*** Extracted records Section Begins ***
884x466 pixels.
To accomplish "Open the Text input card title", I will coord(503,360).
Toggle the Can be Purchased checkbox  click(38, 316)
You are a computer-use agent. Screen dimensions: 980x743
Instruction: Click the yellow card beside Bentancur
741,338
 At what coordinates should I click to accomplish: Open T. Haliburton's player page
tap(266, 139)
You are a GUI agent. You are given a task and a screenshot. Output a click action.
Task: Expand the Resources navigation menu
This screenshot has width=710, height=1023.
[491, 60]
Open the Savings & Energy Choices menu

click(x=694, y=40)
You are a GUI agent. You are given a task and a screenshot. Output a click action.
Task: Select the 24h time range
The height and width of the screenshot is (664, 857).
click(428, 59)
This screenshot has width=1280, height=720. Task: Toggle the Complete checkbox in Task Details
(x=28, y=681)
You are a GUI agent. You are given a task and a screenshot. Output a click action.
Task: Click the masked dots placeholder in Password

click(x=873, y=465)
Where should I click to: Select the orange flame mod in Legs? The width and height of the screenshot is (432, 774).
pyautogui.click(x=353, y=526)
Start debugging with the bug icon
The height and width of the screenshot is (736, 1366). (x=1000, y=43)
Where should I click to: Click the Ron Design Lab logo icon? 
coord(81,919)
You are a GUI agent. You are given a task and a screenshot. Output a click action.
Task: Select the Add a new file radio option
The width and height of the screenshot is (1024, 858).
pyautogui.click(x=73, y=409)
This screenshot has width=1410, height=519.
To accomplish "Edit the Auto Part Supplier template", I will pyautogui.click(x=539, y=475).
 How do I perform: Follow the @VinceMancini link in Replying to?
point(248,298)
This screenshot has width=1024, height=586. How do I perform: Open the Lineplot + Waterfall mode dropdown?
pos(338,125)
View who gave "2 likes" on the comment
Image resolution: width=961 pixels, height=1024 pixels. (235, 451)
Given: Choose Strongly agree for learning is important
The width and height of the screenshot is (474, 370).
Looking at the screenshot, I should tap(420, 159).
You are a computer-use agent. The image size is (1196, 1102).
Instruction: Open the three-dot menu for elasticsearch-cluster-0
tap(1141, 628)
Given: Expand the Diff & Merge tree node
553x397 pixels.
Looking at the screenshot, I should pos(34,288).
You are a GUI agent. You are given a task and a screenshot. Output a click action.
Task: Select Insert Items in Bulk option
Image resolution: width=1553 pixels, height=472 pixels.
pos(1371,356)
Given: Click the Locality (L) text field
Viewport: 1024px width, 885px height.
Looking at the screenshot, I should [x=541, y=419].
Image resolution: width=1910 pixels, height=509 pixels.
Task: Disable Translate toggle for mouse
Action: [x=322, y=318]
*** Extracted records Section Ends ***
**Activity:**
Go through the entries above and pull out each line with "Expand" in it.

**Result for this task:**
Task: Expand the Resources navigation menu
Given: Expand the Diff & Merge tree node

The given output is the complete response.